Tiffany & Co (TIF) will report their fiscal Q4 results tomorrow before the open. The options market is implying about a 5% move in either direction or about $5. The average one-day post-earnings move over the last four quarters has been about 4.25%.
Shares of TIF are down about 2% on the year, and down about 8.5% from its 52-week and all-time highs made in late January. The one year chart below remains fairly constructive, with the recent consolidation holding the uptrend that has been in place, while the late December breakout near $98 should serve as healthy technical support:
Backing the chart out a bit and the rejection at the recent highs makes a fairly massive double top, but also highlights how important near-term support is in the mid to high $90s as a break below would put the stock below the steep uptrend that has been in place since mid-2016:
I don’t have a strong opinion on the stock be fair. Trading at 22.5x expected fiscal 2019 eps growth of 10% on 5% sales growth, very near a ten year high:
Wall Street analysts are fairly mixed ion the stock with 16 Buy ratings, 13 Holds and No Sells, with an average 12-month price target of about $111, back near the prior highs.
So what’s the trade?
If the company were to miss and guide lower the stock would likely be down in line with the implied move of about 5%. But here is the thing, options prices are not cheap for those looking to play on a directional basis. For instance targeting $95 near term, with the stock at $101.50 the April 100 / 95 put spread is 1.70, or about one-third of the width of the spread and doesn’t break-even until the stock is 98.70, down about 3%, allowing for profits of about 3.6% of the current stock price. Not a fantastic risk-reward.
So how about a put fly?
Trade Idea: TIF ($101.50) buy the April 100 / 95 / 90 put butterfly for 90 cents
-Buy 1 April 100 put for $3
-Sell 2 April 95 puts at 1.30 each or 2.60 total
-Buy 1 April 90 put for 50 cents
Break-even on April expiration:
Profits of up to 4.10 between 99.10 and 90.90 with max gain of 4.10 at 95
Losses of up to 90 cents between 90 and 90.90 & between 99.10 and 100 with max loss of 90 below 90 and above 100
On the flip side, if I were inclined to play for a move back to the prior highs just above $110, I might consider the April 100 / 110 call spread for 3.50 vs 101.50. This call spread is already 1.50 in the money, breaks-even up 2% and the in the money nature of the spread should mitigate the expected vol crush post results. Obviously, a call butterfly would work here, but the $5 wide strikes make it a tad difficult unless you are going to use weeklies.

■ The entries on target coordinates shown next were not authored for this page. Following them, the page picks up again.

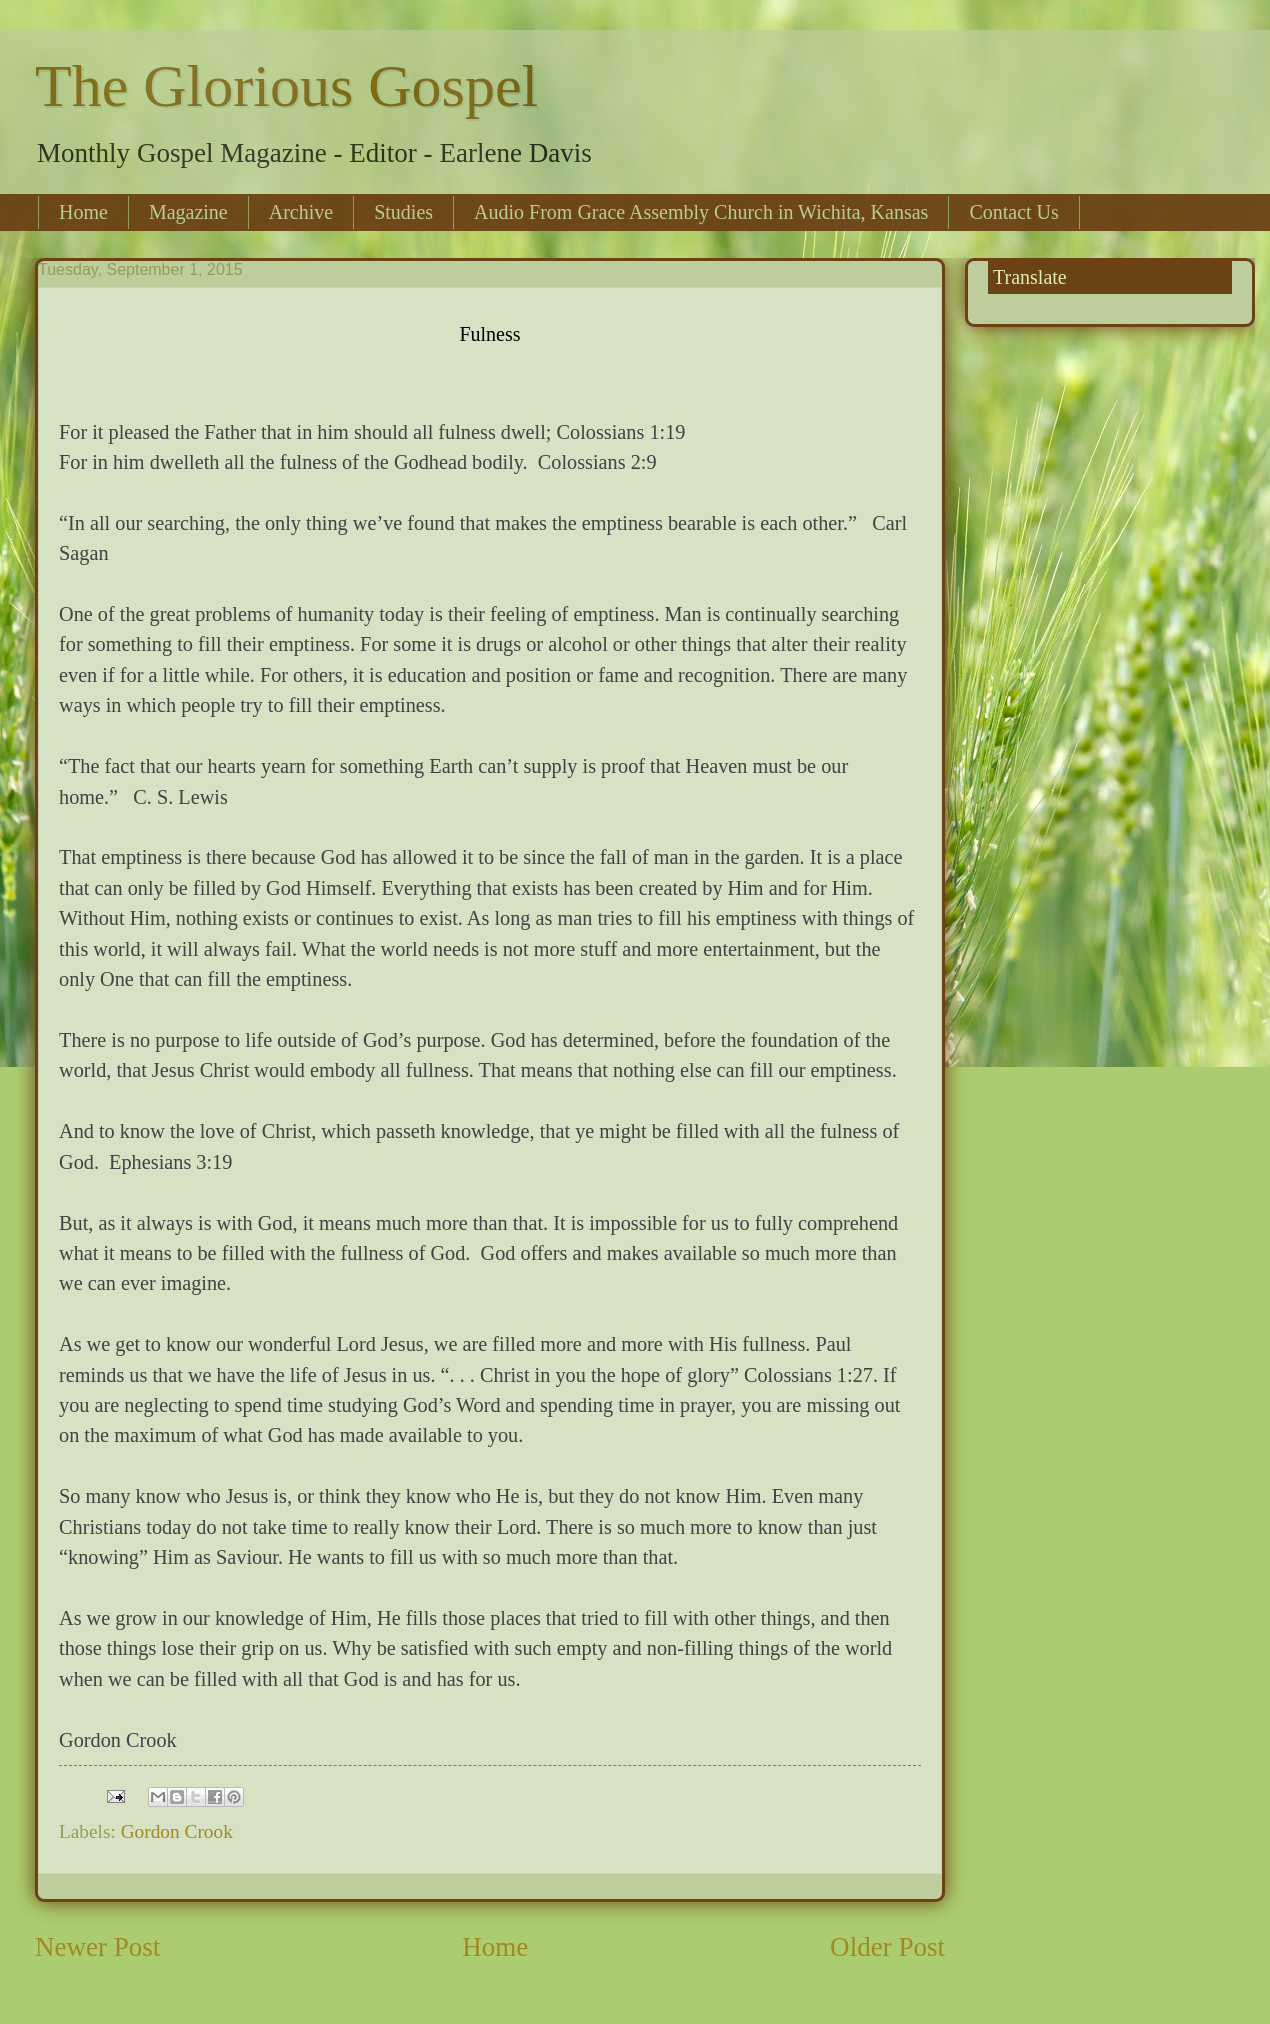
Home (83, 212)
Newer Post (97, 1947)
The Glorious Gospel (286, 86)
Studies (403, 212)
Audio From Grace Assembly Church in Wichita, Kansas (701, 212)
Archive (301, 212)
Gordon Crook (177, 1831)
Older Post (887, 1947)
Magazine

And the problem with weeklies, regular readers will know recognize this disclaimer for long premium directional trades into events, you need to get a lot of things right to just break-even. First and foremost direction, then timing and magnitude of the move.
If you thought the stock could rally 5% tomorrow post results, vs 101.50, the March 16th weekly 102 / 107 call spread is offered at about 1.70. Not a great risk-reward, risk 1.70 to maybe make 3.30.